El-Hariri kick-started his acting career in the theatre with the Ramses Theatrical Company, headed by Youssef Wahbi, who enrolled El-Hariri participate in a number of plays, the most unforgettable of which are The Jealousy (1948) and The Confessional the following year. Wahbi's support to El-Hariri was not limited to the stage. He gave El-Hariri his cinematic debut in The Confessional -- based on the play with the same name -- produced and directed by Wahbi in the same year.
Around the same time, El-Hariri played a small role in a comedy, Look out for Your Wallet (1949, Mahmoud Ismail). Then Wahbi continued to offer El-Hariri bigger roles, as in Al-Avocato Madiha (1950, Youssef Wahbi). Such roles gave El-Hariri a prominent place in the cinema community and he was offered even bigger roles, such as in Son of the Nile (1951, Youssef Chahine), Farewell my Love (1951, Omar Gimei), Street Children (1951, Youssef Wahbi) and I am Alone (1952, Henri Barakat).
If El-Hariri owed Wahbi for debuting him on stage and screen, he owed much more to director Ezz Eldin Zulfikar who cast him as a supporting actor in Ask my Heart (1952) along with Faten Hamama and Yehia Shahine. Later on, El-Hariri participated in several significant films. Zulfikar insisted El-Hariri act in the majority of his subsequent films, such as An Appointment with Life (1953) and Loyalty in the following year. Then he cast him as the leading actor in Dearest to Me (1955), a role that has shown El-Hariri’s thespian talents where he played the role of a young man whose face was disfigured causing him a severe psychological trauma.

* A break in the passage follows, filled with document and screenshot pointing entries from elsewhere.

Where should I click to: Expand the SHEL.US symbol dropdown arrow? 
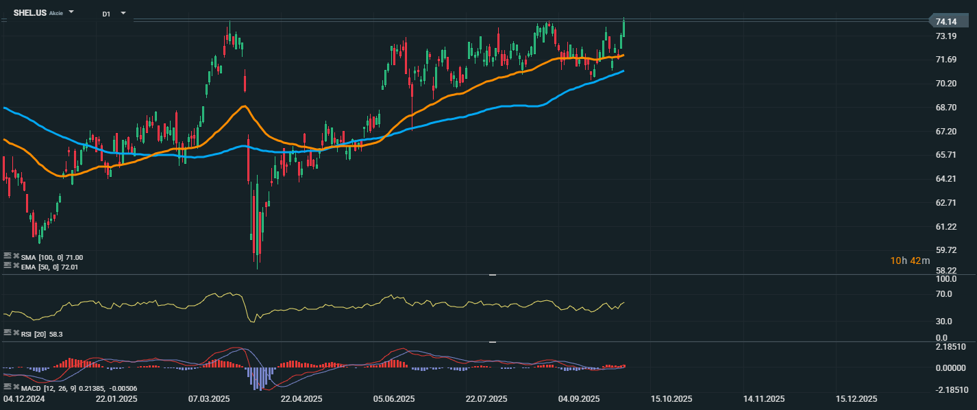click(72, 13)
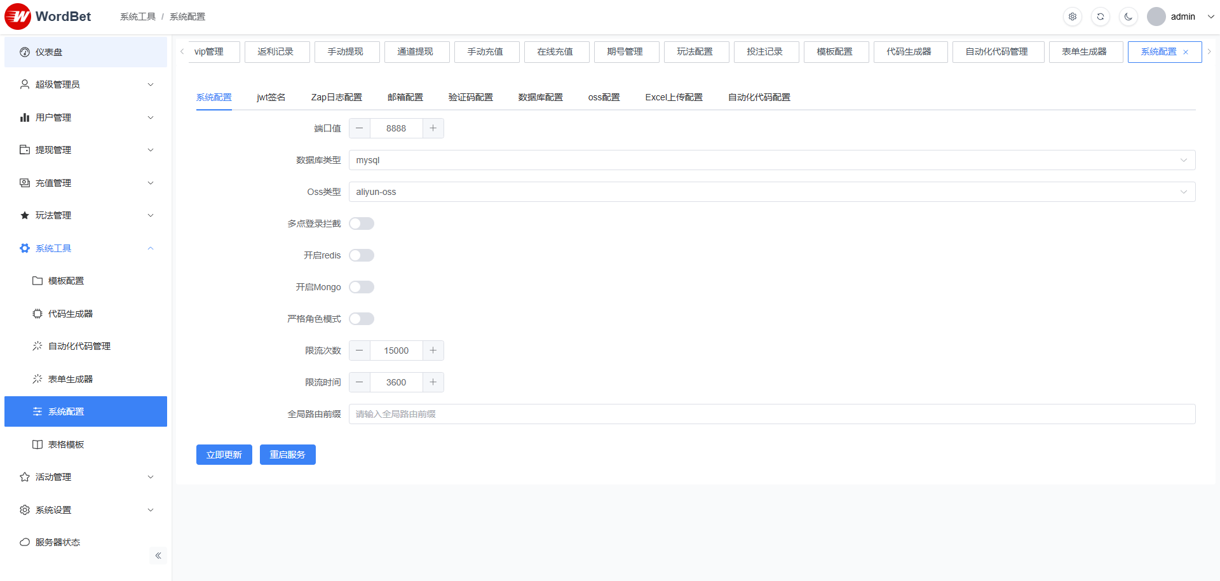This screenshot has height=581, width=1220.
Task: Click the 立即更新 button
Action: click(224, 455)
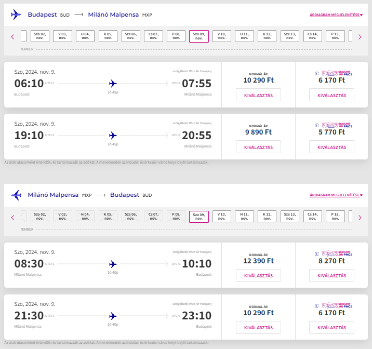
Task: Choose normal price 10 290 Ft for 06:10 flight
Action: [x=258, y=95]
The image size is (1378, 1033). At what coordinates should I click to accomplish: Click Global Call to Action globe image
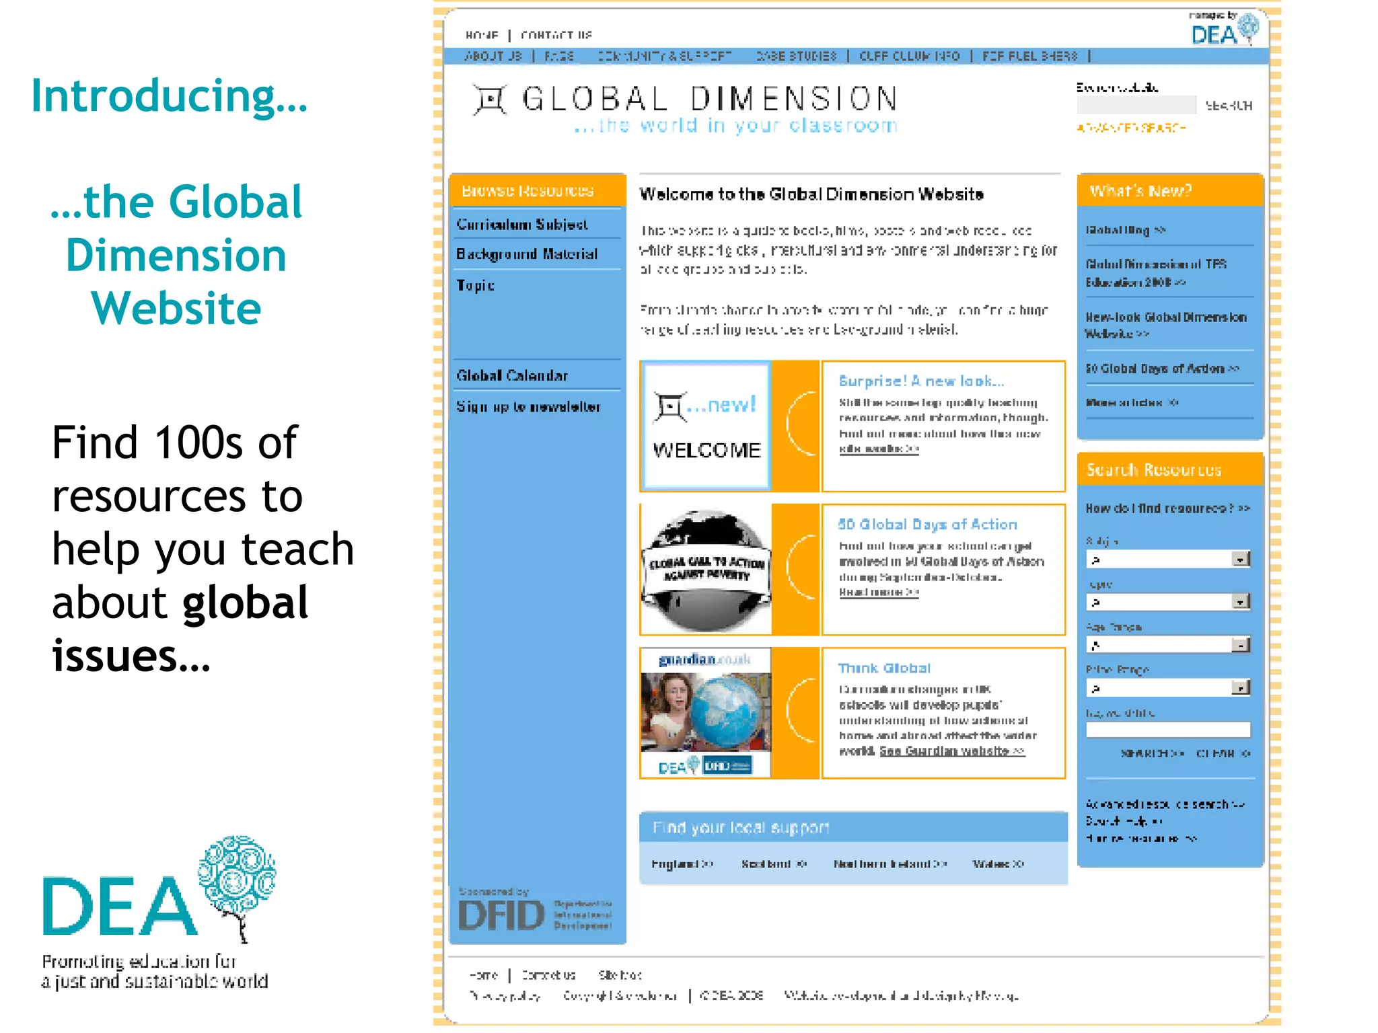tap(706, 570)
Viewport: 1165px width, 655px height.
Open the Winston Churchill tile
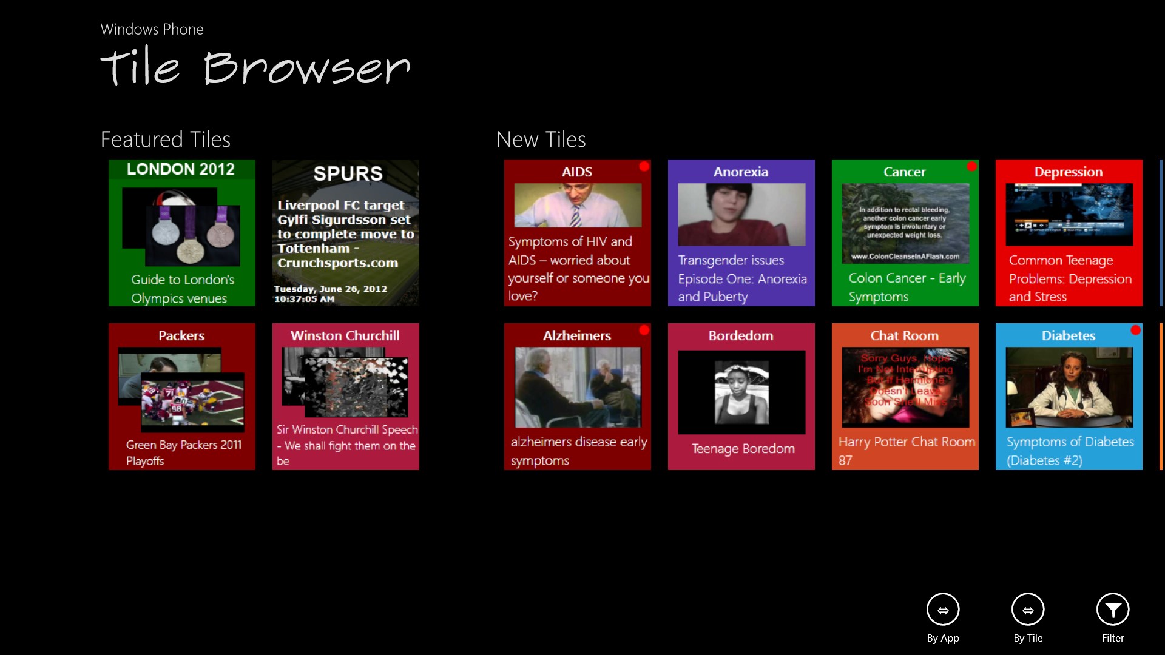coord(346,396)
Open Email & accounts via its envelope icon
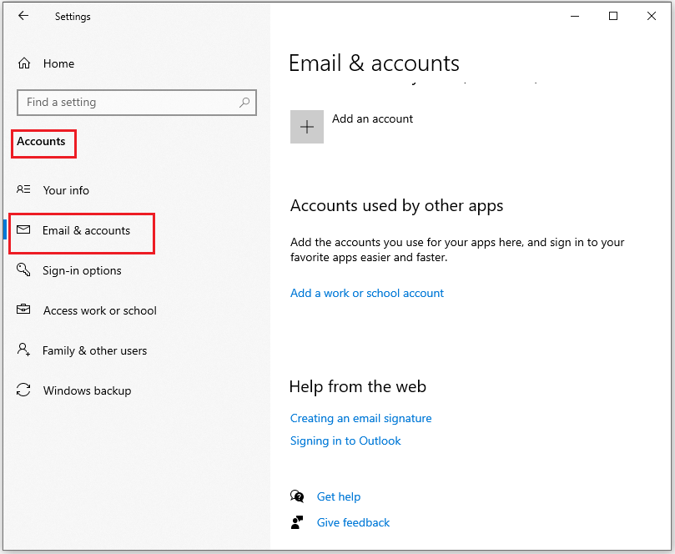Screen dimensions: 675x554 [24, 229]
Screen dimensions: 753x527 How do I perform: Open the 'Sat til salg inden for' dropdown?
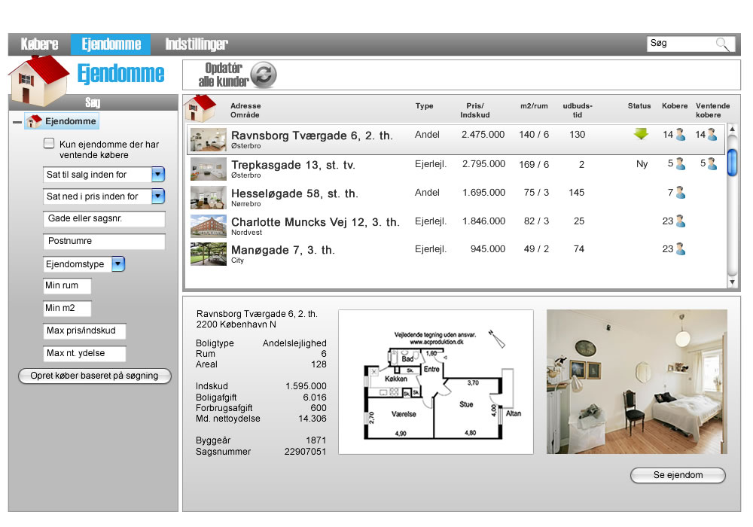158,174
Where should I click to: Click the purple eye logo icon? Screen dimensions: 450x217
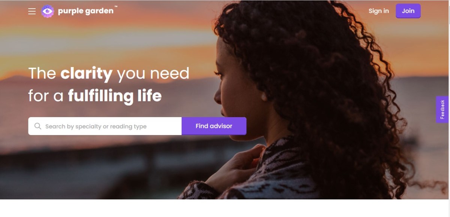click(x=48, y=11)
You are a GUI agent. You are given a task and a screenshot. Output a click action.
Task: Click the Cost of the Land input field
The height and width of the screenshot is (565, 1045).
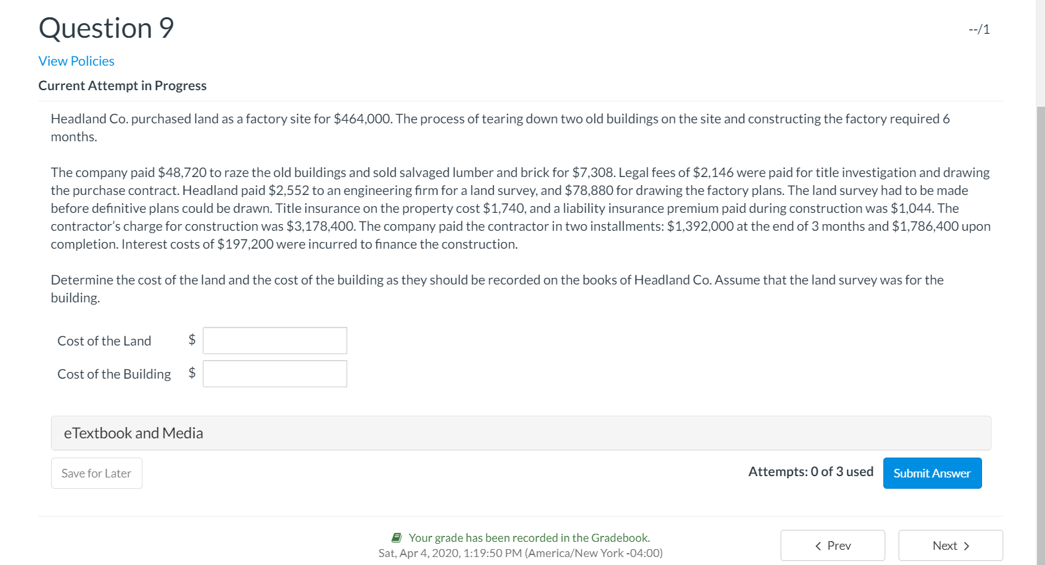pos(274,340)
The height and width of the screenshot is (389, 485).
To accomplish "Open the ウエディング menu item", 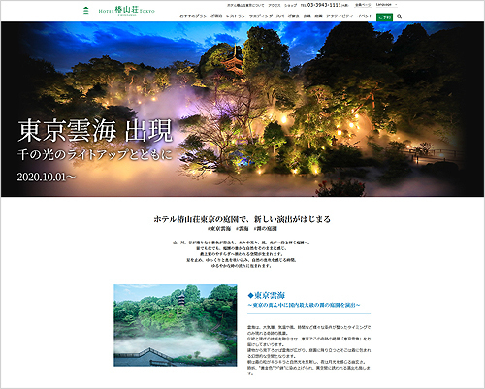I will click(x=261, y=16).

Naturally, El-Hariri’s played more supporting roles in the 1950s, such as in Word of Truth (1953), Ataba Square (1959, both Fateen Abdel-Wahab) and The Lady of the Palace (1958, Kamal Al-Sheikh). It was difficult for El-Hariri to carve his name alongside the likes of Omar Sharif, Farid Shawqi, Shokry Sarhan and Kamal El-Shennawi and others who cleverly managed to steer the limelight away from him.
However, El-Hariri skillfully played the roles of the handsome friend or rival in love. In the 1960s, El-Hariri was the first choice to play such character in films such as The Holy Matrimony and The River of Love (1960, both by Ezz-Eldin Zulfikar), based on Lev Tolstoy’s Anna Karenina, and Sokkar Hanem (1960, Al-Sayed Bedeir), The Olive Branch (1962, Al-Sayed Bedeir), The Sour Grapes (1965, Farouk Agrama) and Saboteurs (1967, Kamal El-Sheikh).
In 1968, El-Hariri decided to go to Libya to establish the Libyan National Theatre, where he spent more than five years training a generation of actors and directors. Although this was a noble mission, his absence from Egypt resulted in the considerable decline of offers he received. Eventually, he stopped receiving any more roles to play. Upon his return to the country he wanted to play a character that would put him back on the map.
In the mid-1970s, El-Hariri played the role of a police investigator/prosecutor in the sensational hit series To Be Continued. His role in the series was brilliantly played that it landed him a spot alongside Adel Imam in the play A Witness who Witnessed Nothing. The play introduced El-Hariri to a younger generation who were not familiar with his name.
Coinciding with these TV successes or because of them, El-Hariri’s name shone once again through a number of significant films such as The Guilty (1975, Said Marzouk), The Circle of Vengeance (1976, Samir Seif) and The Untouchables (1981, Ali Badrkhan), based on a short story by Naguib Mahfouz.
Throughout the last three decades of his life, El-Hariri continued to act in TV series, most notably Aunt Safiya and the Monastery, based on Bahaa Taher’s novel (1994, Ismail Abdel-Hafez).
In his latest years El-Hariri's health deteriorated and he was surrounded by familial problems.
Eight years ago El-Hariri died, but he left Egyptian cinema, theatre and television a rich and diverse legacy, and he was dearly dubbed the "man with a thousand faces".